§ **Problem requirements**
All entries should be output exactly as they stand.

(Available data Opens)

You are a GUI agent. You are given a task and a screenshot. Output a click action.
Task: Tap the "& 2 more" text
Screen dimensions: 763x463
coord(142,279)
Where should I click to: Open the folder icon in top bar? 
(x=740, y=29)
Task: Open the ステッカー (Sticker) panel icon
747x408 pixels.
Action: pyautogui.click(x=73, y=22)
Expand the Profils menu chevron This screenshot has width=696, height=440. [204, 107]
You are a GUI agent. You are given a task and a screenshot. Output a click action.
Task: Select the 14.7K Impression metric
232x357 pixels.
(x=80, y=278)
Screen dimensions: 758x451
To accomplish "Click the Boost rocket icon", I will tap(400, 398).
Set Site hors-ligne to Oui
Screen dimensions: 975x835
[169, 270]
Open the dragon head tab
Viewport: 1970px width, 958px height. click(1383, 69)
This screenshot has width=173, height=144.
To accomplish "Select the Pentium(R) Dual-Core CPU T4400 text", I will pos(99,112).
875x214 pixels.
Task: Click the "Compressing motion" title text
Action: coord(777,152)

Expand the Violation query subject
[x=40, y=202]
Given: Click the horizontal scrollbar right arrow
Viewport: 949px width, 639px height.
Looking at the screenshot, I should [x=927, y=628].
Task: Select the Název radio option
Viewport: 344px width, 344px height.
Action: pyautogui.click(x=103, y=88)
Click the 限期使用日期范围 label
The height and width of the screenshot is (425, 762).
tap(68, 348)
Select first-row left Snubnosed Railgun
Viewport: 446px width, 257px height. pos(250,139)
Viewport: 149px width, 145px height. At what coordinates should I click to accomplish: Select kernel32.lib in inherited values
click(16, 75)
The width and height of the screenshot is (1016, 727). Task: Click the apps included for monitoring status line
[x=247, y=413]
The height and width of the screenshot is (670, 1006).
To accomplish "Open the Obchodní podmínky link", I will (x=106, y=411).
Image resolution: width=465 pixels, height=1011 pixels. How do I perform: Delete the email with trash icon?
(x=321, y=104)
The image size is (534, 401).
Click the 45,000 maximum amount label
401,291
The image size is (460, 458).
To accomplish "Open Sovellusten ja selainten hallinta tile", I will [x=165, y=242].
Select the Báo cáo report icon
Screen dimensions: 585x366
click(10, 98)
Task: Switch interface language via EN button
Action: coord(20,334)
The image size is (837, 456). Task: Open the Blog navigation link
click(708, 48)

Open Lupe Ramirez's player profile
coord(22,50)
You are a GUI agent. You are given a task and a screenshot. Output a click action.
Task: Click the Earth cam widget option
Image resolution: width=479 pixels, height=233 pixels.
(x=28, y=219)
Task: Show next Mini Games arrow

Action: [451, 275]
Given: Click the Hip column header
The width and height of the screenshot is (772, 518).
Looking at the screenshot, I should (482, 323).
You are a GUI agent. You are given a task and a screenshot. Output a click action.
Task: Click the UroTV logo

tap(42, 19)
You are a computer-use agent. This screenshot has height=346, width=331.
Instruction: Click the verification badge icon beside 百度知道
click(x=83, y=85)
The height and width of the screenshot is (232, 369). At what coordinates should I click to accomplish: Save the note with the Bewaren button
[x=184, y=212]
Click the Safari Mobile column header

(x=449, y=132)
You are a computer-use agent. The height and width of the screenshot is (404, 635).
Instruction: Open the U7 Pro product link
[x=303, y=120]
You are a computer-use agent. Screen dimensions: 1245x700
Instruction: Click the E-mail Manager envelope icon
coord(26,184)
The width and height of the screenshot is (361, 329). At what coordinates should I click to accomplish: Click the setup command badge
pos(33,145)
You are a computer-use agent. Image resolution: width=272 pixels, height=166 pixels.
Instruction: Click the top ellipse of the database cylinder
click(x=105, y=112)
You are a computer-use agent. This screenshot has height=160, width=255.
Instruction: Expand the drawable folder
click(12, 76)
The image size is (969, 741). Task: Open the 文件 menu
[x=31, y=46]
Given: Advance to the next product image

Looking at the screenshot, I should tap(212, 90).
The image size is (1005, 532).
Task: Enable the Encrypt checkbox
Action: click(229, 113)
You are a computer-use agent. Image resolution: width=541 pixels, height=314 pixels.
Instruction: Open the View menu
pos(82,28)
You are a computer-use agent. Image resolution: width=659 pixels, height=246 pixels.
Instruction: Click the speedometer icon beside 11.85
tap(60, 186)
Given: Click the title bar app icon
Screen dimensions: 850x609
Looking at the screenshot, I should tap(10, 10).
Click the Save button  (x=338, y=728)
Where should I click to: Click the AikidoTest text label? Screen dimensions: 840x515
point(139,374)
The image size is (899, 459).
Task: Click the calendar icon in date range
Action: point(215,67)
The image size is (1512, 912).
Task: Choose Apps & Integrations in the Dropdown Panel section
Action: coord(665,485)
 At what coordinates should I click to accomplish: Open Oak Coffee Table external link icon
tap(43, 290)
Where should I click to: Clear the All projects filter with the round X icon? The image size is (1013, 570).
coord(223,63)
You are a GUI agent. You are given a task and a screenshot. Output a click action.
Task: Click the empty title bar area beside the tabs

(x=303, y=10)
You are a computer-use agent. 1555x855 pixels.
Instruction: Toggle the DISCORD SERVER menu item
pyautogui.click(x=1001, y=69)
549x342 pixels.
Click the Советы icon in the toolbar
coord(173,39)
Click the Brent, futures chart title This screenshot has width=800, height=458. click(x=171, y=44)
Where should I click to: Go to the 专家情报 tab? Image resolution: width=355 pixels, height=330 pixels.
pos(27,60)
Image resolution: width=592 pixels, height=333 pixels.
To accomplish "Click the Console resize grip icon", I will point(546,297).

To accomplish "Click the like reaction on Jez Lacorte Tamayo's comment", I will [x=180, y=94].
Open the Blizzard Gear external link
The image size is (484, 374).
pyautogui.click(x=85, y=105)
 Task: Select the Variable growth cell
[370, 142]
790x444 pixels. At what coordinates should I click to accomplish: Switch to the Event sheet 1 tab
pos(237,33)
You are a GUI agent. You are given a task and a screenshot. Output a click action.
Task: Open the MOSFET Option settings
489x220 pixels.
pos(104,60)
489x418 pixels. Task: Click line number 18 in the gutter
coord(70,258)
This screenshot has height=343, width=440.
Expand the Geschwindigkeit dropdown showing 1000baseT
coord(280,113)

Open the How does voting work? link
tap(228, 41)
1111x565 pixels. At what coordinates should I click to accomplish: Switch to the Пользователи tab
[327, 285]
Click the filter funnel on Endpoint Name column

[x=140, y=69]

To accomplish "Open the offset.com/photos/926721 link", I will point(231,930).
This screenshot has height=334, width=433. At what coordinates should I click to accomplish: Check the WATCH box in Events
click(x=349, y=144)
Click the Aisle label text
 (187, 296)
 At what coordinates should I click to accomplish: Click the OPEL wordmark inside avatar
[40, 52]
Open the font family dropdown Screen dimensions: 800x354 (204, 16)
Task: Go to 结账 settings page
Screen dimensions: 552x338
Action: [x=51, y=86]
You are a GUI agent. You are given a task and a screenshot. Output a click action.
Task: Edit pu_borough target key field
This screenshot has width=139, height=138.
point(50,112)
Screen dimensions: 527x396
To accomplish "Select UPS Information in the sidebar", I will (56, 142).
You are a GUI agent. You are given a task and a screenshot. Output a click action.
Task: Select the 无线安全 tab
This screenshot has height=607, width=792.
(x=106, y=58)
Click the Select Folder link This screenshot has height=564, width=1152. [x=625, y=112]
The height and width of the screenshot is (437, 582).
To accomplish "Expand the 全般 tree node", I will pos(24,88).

(Available data Closes)

§ **Final answer**
You are a GUI agent. You are given a task and a screenshot. Output a click action.
Task: Tap the "& 2 more" text
Screen dimensions: 763x463
coord(142,279)
Where should I click to: Open the folder icon in top bar? 
(x=740, y=29)
Task: Open the ステッカー (Sticker) panel icon
747x408 pixels.
Action: pyautogui.click(x=73, y=22)
Expand the Profils menu chevron This screenshot has width=696, height=440. [204, 107]
You are a GUI agent. You are given a task and a screenshot. Output a click action.
Task: Select the 14.7K Impression metric
232x357 pixels.
(x=80, y=278)
Screen dimensions: 758x451
To accomplish "Click the Boost rocket icon", I will tap(400, 398).
Set Site hors-ligne to Oui
Screen dimensions: 975x835
[169, 270]
Open the dragon head tab
Viewport: 1970px width, 958px height. click(1383, 69)
This screenshot has width=173, height=144.
To accomplish "Select the Pentium(R) Dual-Core CPU T4400 text", I will pos(99,112).
875x214 pixels.
Task: Click the "Compressing motion" title text
Action: coord(777,152)

Expand the Violation query subject
[x=40, y=202]
Given: Click the horizontal scrollbar right arrow
Viewport: 949px width, 639px height.
Looking at the screenshot, I should [x=927, y=628].
Task: Select the Název radio option
Viewport: 344px width, 344px height.
Action: pyautogui.click(x=103, y=88)
Click the 限期使用日期范围 label
The height and width of the screenshot is (425, 762).
tap(68, 348)
Select first-row left Snubnosed Railgun
Viewport: 446px width, 257px height. pos(250,139)
Viewport: 149px width, 145px height. At what coordinates should I click to accomplish: Select kernel32.lib in inherited values
click(16, 75)
The width and height of the screenshot is (1016, 727). Task: Click the apps included for monitoring status line
[x=247, y=413]
The height and width of the screenshot is (670, 1006).
To accomplish "Open the Obchodní podmínky link", I will (x=106, y=411).
Image resolution: width=465 pixels, height=1011 pixels. How do I perform: Delete the email with trash icon?
(x=321, y=104)
The image size is (534, 401).
Click the 45,000 maximum amount label
401,291
The image size is (460, 458).
To accomplish "Open Sovellusten ja selainten hallinta tile", I will [x=165, y=242].
Select the Báo cáo report icon
Screen dimensions: 585x366
click(10, 98)
Task: Switch interface language via EN button
Action: coord(20,334)
The image size is (837, 456). Task: Open the Blog navigation link
click(708, 48)

Open Lupe Ramirez's player profile
coord(22,50)
You are a GUI agent. You are given a task and a screenshot. Output a click action.
Task: Click the Earth cam widget option
Image resolution: width=479 pixels, height=233 pixels.
(x=28, y=219)
Task: Show next Mini Games arrow

Action: [451, 275]
Given: Click the Hip column header
The width and height of the screenshot is (772, 518).
Looking at the screenshot, I should (482, 323).
You are a GUI agent. You are given a task and a screenshot. Output a click action.
Task: Click the UroTV logo

tap(42, 19)
You are a computer-use agent. This screenshot has height=346, width=331.
Instruction: Click the verification badge icon beside 百度知道
click(x=83, y=85)
The height and width of the screenshot is (232, 369). At what coordinates should I click to accomplish: Save the note with the Bewaren button
[x=184, y=212]
Click the Safari Mobile column header

(x=449, y=132)
You are a computer-use agent. The height and width of the screenshot is (404, 635).
Instruction: Open the U7 Pro product link
[x=303, y=120]
You are a computer-use agent. Screen dimensions: 1245x700
Instruction: Click the E-mail Manager envelope icon
coord(26,184)
The width and height of the screenshot is (361, 329). At what coordinates should I click to accomplish: Click the setup command badge
pos(33,145)
You are a computer-use agent. Image resolution: width=272 pixels, height=166 pixels.
Instruction: Click the top ellipse of the database cylinder
click(x=105, y=112)
You are a computer-use agent. This screenshot has height=160, width=255.
Instruction: Expand the drawable folder
click(12, 76)
The image size is (969, 741). Task: Open the 文件 menu
[x=31, y=46]
Given: Advance to the next product image

Looking at the screenshot, I should tap(212, 90).
The image size is (1005, 532).
Task: Enable the Encrypt checkbox
Action: click(229, 113)
You are a computer-use agent. Image resolution: width=541 pixels, height=314 pixels.
Instruction: Open the View menu
pos(82,28)
You are a computer-use agent. Image resolution: width=659 pixels, height=246 pixels.
Instruction: Click the speedometer icon beside 11.85
tap(60, 186)
Given: Click the title bar app icon
Screen dimensions: 850x609
Looking at the screenshot, I should tap(10, 10).
Click the Save button  (x=338, y=728)
Where should I click to: Click the AikidoTest text label? Screen dimensions: 840x515
point(139,374)
The image size is (899, 459).
Task: Click the calendar icon in date range
Action: point(215,67)
The image size is (1512, 912).
Task: Choose Apps & Integrations in the Dropdown Panel section
Action: coord(665,485)
 At what coordinates should I click to accomplish: Open Oak Coffee Table external link icon
tap(43, 290)
Where should I click to: Clear the All projects filter with the round X icon? The image size is (1013, 570).
coord(223,63)
You are a GUI agent. You are given a task and a screenshot. Output a click action.
Task: Click the empty title bar area beside the tabs

(x=303, y=10)
You are a computer-use agent. 1555x855 pixels.
Instruction: Toggle the DISCORD SERVER menu item
pyautogui.click(x=1001, y=69)
549x342 pixels.
Click the Советы icon in the toolbar
coord(173,39)
Click the Brent, futures chart title This screenshot has width=800, height=458. click(x=171, y=44)
Where should I click to: Go to the 专家情报 tab? Image resolution: width=355 pixels, height=330 pixels.
pos(27,60)
Image resolution: width=592 pixels, height=333 pixels.
To accomplish "Click the Console resize grip icon", I will point(546,297).

To accomplish "Click the like reaction on Jez Lacorte Tamayo's comment", I will [x=180, y=94].
Open the Blizzard Gear external link
The image size is (484, 374).
pyautogui.click(x=85, y=105)
 Task: Select the Variable growth cell
[370, 142]
790x444 pixels. At what coordinates should I click to accomplish: Switch to the Event sheet 1 tab
pos(237,33)
You are a GUI agent. You are given a task and a screenshot. Output a click action.
Task: Open the MOSFET Option settings
489x220 pixels.
pos(104,60)
489x418 pixels. Task: Click line number 18 in the gutter
coord(70,258)
This screenshot has height=343, width=440.
Expand the Geschwindigkeit dropdown showing 1000baseT
coord(280,113)

Open the How does voting work? link
tap(228, 41)
1111x565 pixels. At what coordinates should I click to accomplish: Switch to the Пользователи tab
[327, 285]
Click the filter funnel on Endpoint Name column

[x=140, y=69]

To accomplish "Open the offset.com/photos/926721 link", I will point(231,930).
This screenshot has height=334, width=433. At what coordinates should I click to accomplish: Check the WATCH box in Events
click(x=349, y=144)
Click the Aisle label text
 (187, 296)
 At what coordinates should I click to accomplish: Click the OPEL wordmark inside avatar
[40, 52]
Open the font family dropdown Screen dimensions: 800x354 (204, 16)
Task: Go to 结账 settings page
Screen dimensions: 552x338
Action: [x=51, y=86]
You are a GUI agent. You are given a task and a screenshot. Output a click action.
Task: Edit pu_borough target key field
This screenshot has width=139, height=138.
point(50,112)
Screen dimensions: 527x396
To accomplish "Select UPS Information in the sidebar", I will (56, 142).
You are a GUI agent. You are given a task and a screenshot. Output a click action.
Task: Select the 无线安全 tab
This screenshot has height=607, width=792.
(x=106, y=58)
Click the Select Folder link This screenshot has height=564, width=1152. [x=625, y=112]
The height and width of the screenshot is (437, 582).
To accomplish "Expand the 全般 tree node", I will pos(24,88).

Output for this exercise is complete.